■ **PROBLEM DESCRIPTION**: Beginning with the line below that contains "Image resolution: width=1455" and ending with the line that contains "This screenshot has height=812, width=1500.", retype every line exactly. Pictures are not copied.

■ **SOURCE MATERIAL**:

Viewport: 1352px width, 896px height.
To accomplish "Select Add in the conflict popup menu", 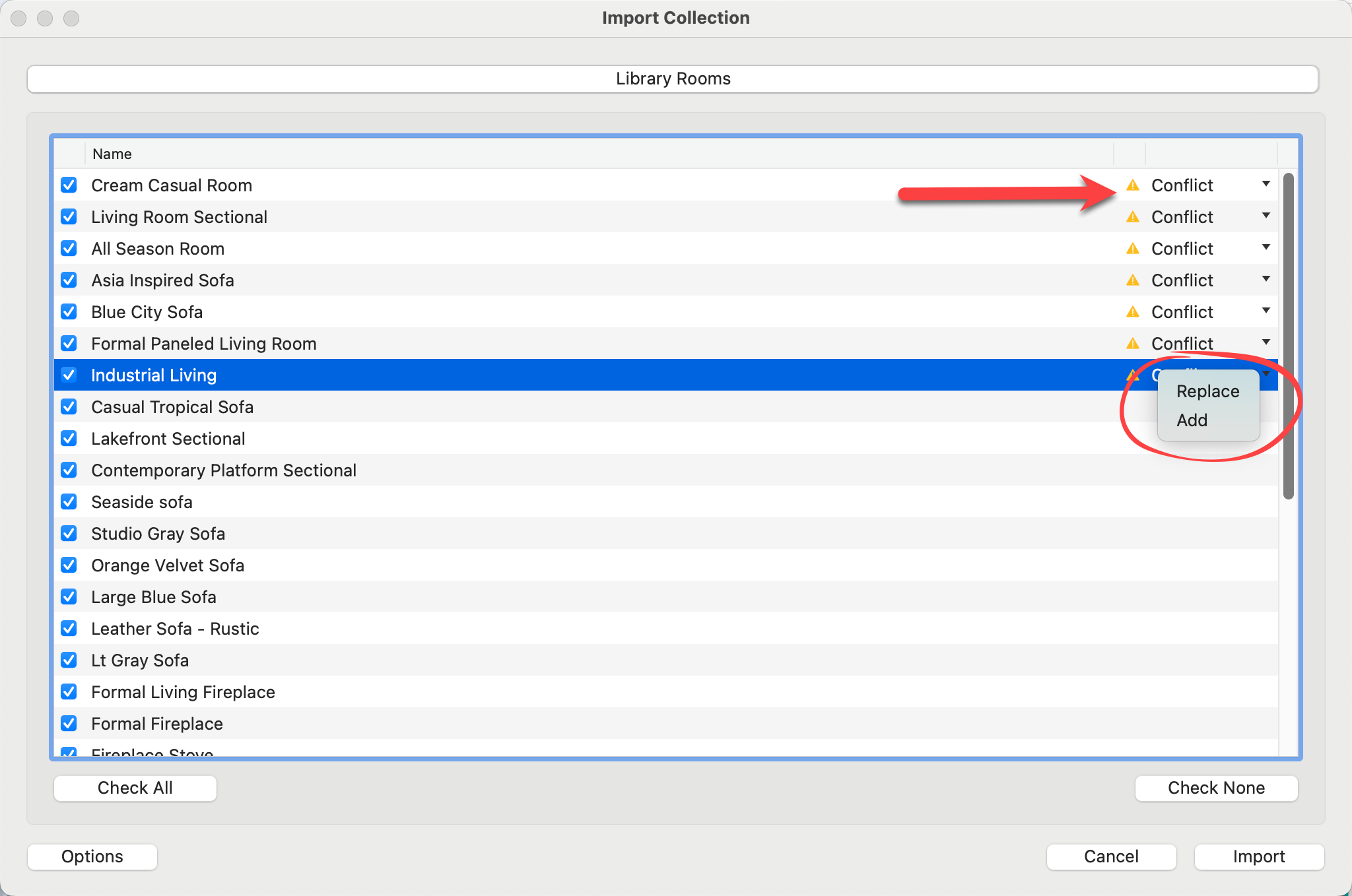I will [x=1192, y=420].
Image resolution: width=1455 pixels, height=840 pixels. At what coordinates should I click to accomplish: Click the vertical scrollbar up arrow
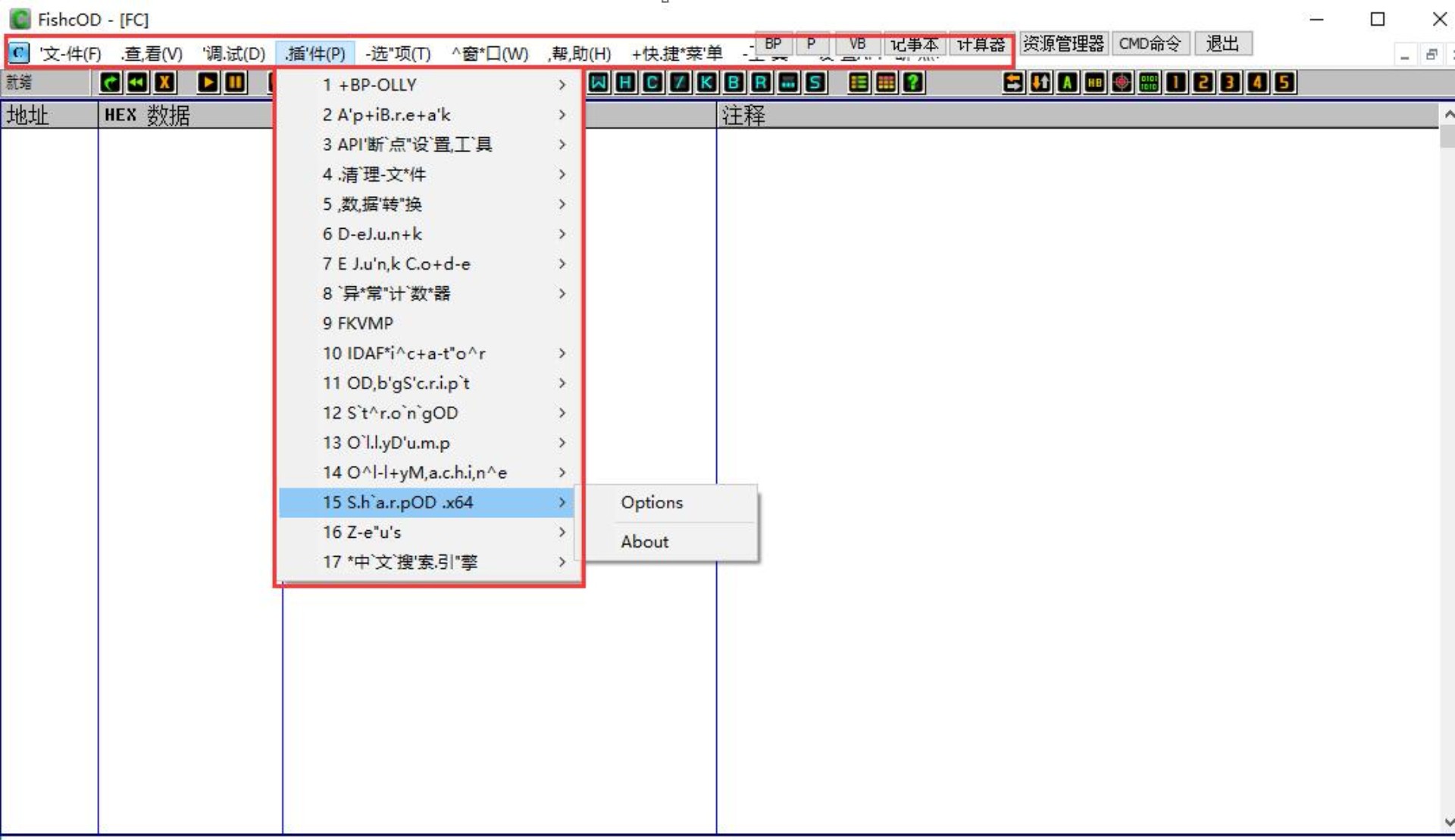click(1448, 114)
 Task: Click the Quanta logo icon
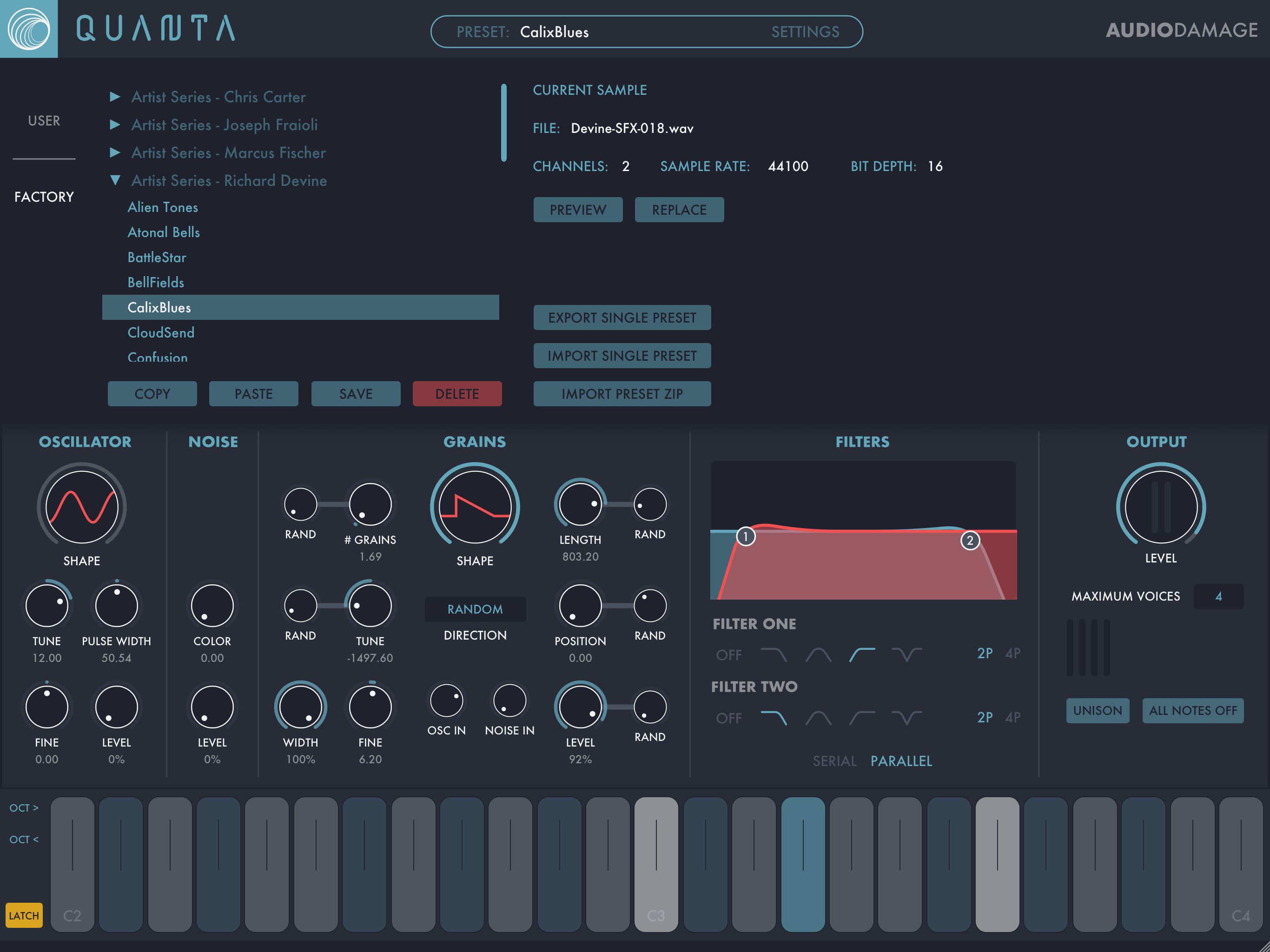point(29,29)
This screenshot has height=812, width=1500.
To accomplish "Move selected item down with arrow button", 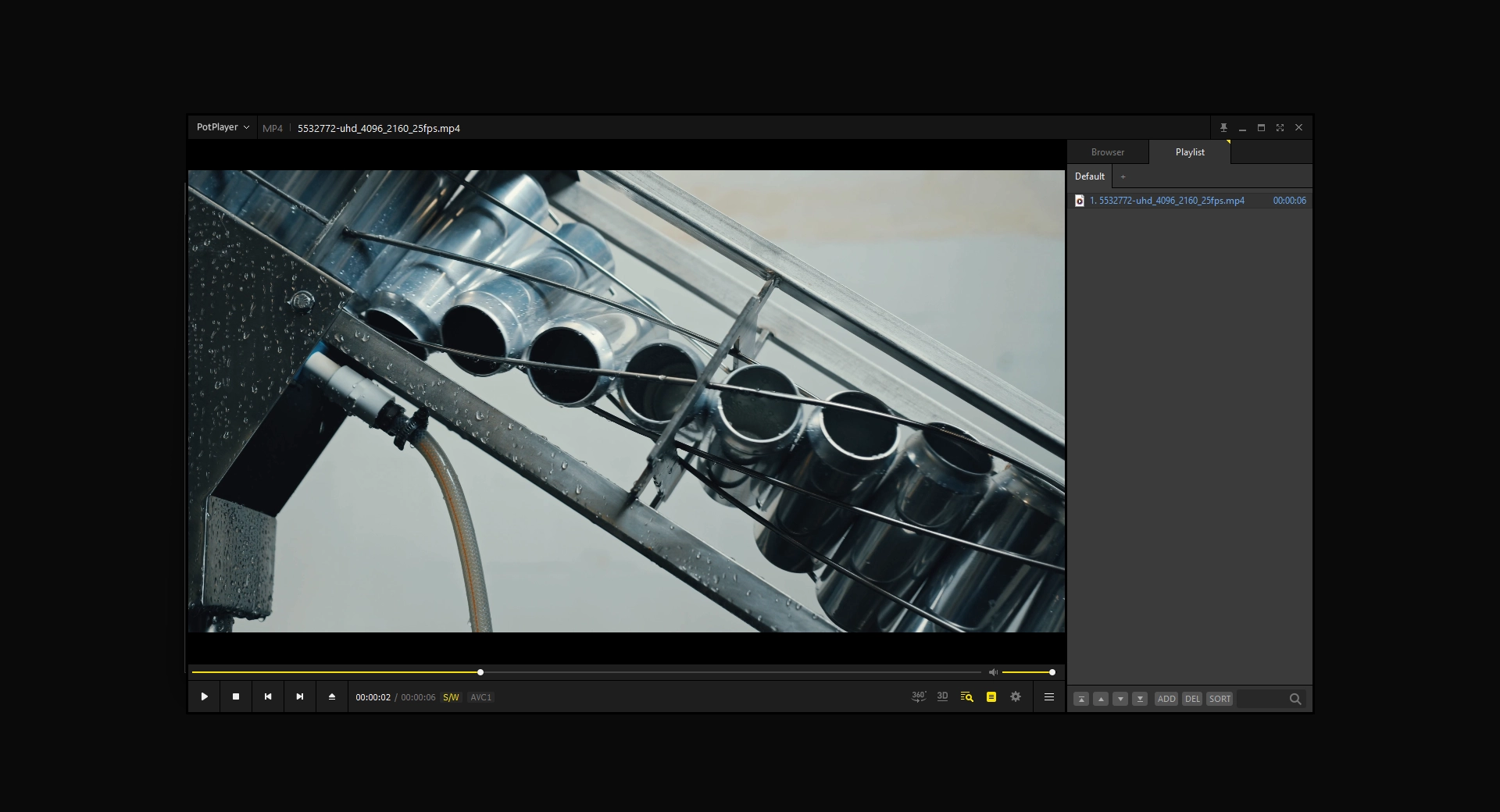I will coord(1120,699).
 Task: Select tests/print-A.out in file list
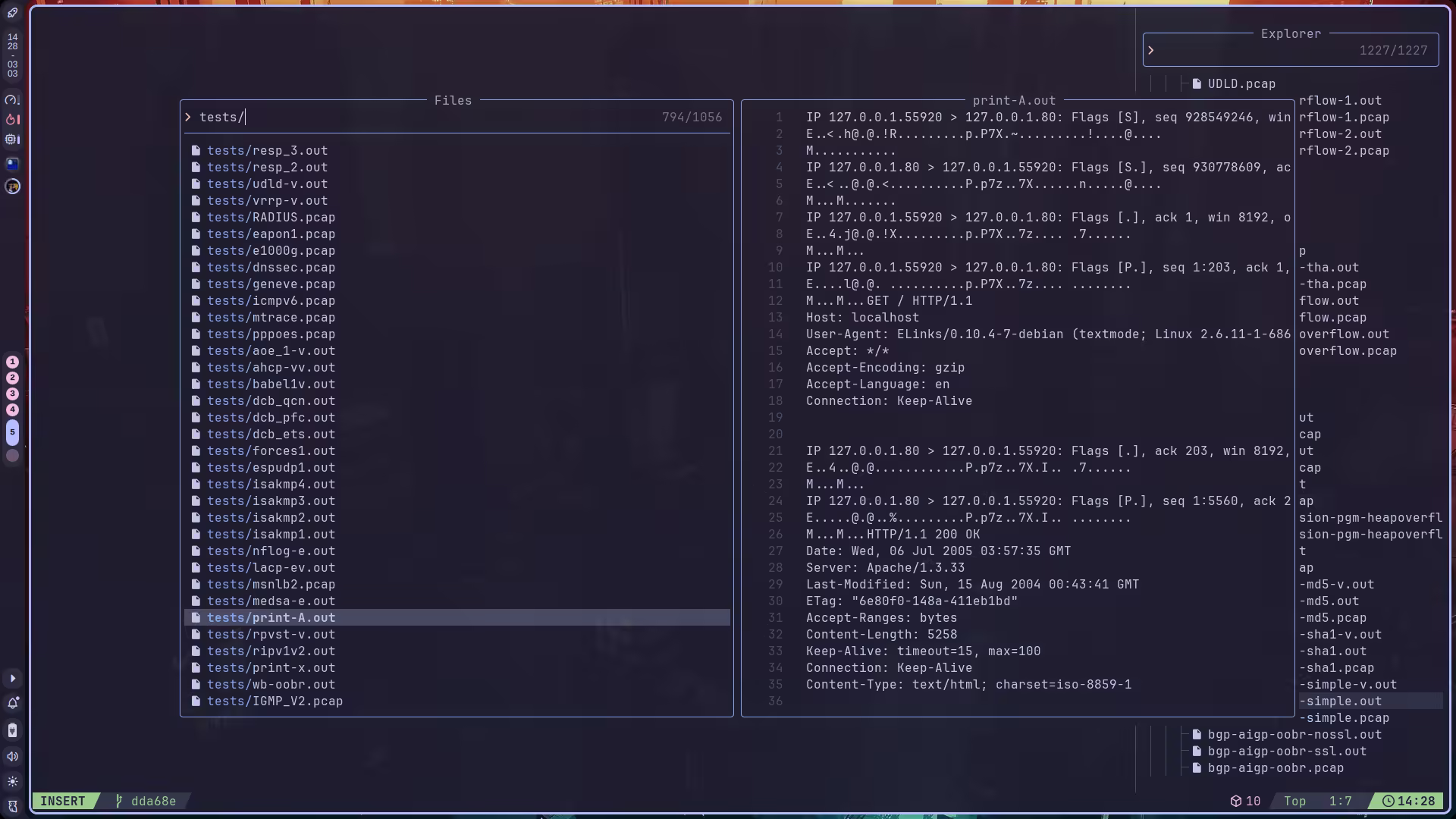pyautogui.click(x=271, y=618)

■ **SOLUTION FOR THIS TASK**:
Image resolution: width=1455 pixels, height=840 pixels. At what coordinates should I click to accomplish: Click the vertical scrollbar up arrow
click(1448, 114)
 Task: Click the Quanta logo icon
point(29,29)
This screenshot has height=812, width=1500.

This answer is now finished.